WARSAW: Governments across Europe are turning to technology to track the spread of the coronavirus and monitor people under quarantine, an approach that seeks to learn from Asia but is also putting the region’s privacy rules to the test.

Applications are being developed for people to report their symptoms to doctors and researchers; to trace and model the spread of the flu-like virus; and ensure that those under quarantine stay at home.

Yet progress has been patchy, there is scant coordination, and privacy advocates caution there is a trade-off between any benefits to public health and digital surveillance that the European Union’s privacy rulebook, the General Data Protection Regulation (GDPR), seeks to prevent.

Take Poland: the government has just launched a smartphone app, called Home Quarantine, for citizens returning from abroad who have since March 15 been required to self-isolate for two weeks.

To register, they upload personal details and a photo. They are then sent reminders via text message and should respond within 20 minutes by uploading a new selfie. This is verified by facial recognition and its location stamp is checked against the registered address.

Kamil Pokora, a product manager who has just returned to Gdansk from a holiday in Thailand, said police were checking in on him, as is mandatory. He is also using Home Quarantine, which is voluntary, but finds that it doesn’t work properly.

Poland’s Personal Data Protection Office, responsible for enforcing the GDPR, said it was not consulted about Home Quarantine.

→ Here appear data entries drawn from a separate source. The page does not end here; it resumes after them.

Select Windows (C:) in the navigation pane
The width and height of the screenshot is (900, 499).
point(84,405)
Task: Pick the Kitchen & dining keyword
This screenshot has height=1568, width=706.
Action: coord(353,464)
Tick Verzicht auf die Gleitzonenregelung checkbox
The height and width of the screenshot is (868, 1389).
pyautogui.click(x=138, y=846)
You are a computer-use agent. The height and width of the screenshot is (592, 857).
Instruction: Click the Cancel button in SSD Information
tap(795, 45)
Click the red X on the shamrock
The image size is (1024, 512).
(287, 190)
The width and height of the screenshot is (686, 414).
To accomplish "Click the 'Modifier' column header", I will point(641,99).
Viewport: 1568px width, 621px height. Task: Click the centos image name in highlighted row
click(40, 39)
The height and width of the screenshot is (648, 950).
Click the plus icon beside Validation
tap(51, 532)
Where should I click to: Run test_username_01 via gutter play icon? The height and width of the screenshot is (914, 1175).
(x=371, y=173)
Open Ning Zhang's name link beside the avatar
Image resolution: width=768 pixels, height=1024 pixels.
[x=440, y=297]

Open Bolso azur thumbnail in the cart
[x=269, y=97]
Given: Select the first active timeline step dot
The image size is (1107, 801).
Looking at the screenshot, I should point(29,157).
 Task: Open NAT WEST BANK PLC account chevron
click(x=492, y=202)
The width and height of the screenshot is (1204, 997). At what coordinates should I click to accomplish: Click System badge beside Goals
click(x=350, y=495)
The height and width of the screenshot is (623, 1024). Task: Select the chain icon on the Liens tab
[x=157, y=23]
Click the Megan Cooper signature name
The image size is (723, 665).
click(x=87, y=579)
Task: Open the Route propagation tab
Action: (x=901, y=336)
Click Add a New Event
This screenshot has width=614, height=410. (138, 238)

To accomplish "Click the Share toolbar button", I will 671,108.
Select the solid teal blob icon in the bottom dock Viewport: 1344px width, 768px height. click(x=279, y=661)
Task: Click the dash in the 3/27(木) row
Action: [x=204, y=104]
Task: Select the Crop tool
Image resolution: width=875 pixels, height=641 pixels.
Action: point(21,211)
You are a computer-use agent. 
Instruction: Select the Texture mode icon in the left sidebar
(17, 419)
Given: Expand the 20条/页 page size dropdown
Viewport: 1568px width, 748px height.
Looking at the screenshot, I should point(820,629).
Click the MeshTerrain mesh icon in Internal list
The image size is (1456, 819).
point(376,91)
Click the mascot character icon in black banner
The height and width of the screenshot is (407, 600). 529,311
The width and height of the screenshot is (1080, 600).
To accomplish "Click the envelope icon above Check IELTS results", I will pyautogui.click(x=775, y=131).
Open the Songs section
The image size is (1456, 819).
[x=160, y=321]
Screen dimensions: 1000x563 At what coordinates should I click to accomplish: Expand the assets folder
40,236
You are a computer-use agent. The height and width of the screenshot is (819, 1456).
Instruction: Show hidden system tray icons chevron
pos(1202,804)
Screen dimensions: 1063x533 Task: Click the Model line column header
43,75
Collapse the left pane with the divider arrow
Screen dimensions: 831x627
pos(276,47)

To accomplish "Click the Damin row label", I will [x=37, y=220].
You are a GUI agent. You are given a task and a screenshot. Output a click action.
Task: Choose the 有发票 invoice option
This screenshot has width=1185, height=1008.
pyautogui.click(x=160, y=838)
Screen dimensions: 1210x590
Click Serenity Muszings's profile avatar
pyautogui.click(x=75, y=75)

Spokesman Adam Sanocki said it would monitor the deployment and, should it find irregularities, would take action to ensure personal data are protected.

Asked about the criticisms, Poland’s digital ministry said it constantly monitored the system and improved it when necessary, helped by feedback from users.

Interior Minister Mariusz Kaminski said on Wednesday the government planned to make Home Quarantine compulsory for everyone under quarantine.

Home Quarantine copies the proactive and, so far, effective approach taken by Taiwan, which has just upgraded its arsenal with a mobile phone-based “electronic fence” to keep at-risk individuals at home.

Taiwan, which has one of the lowest coronavirus tolls in Asia, already requires arrivals from abroad to download a questionnaire and report the airport they came from, their 14-day travel history and health symptoms.

Berlin-based privacy expert Frederike Kalth­euner, a tech policy fellow at the Mozilla Foundation, said there needed to be clear evidence tech solutions were worth privacy compromises: “In other words: we need to know that these tools actually work.”.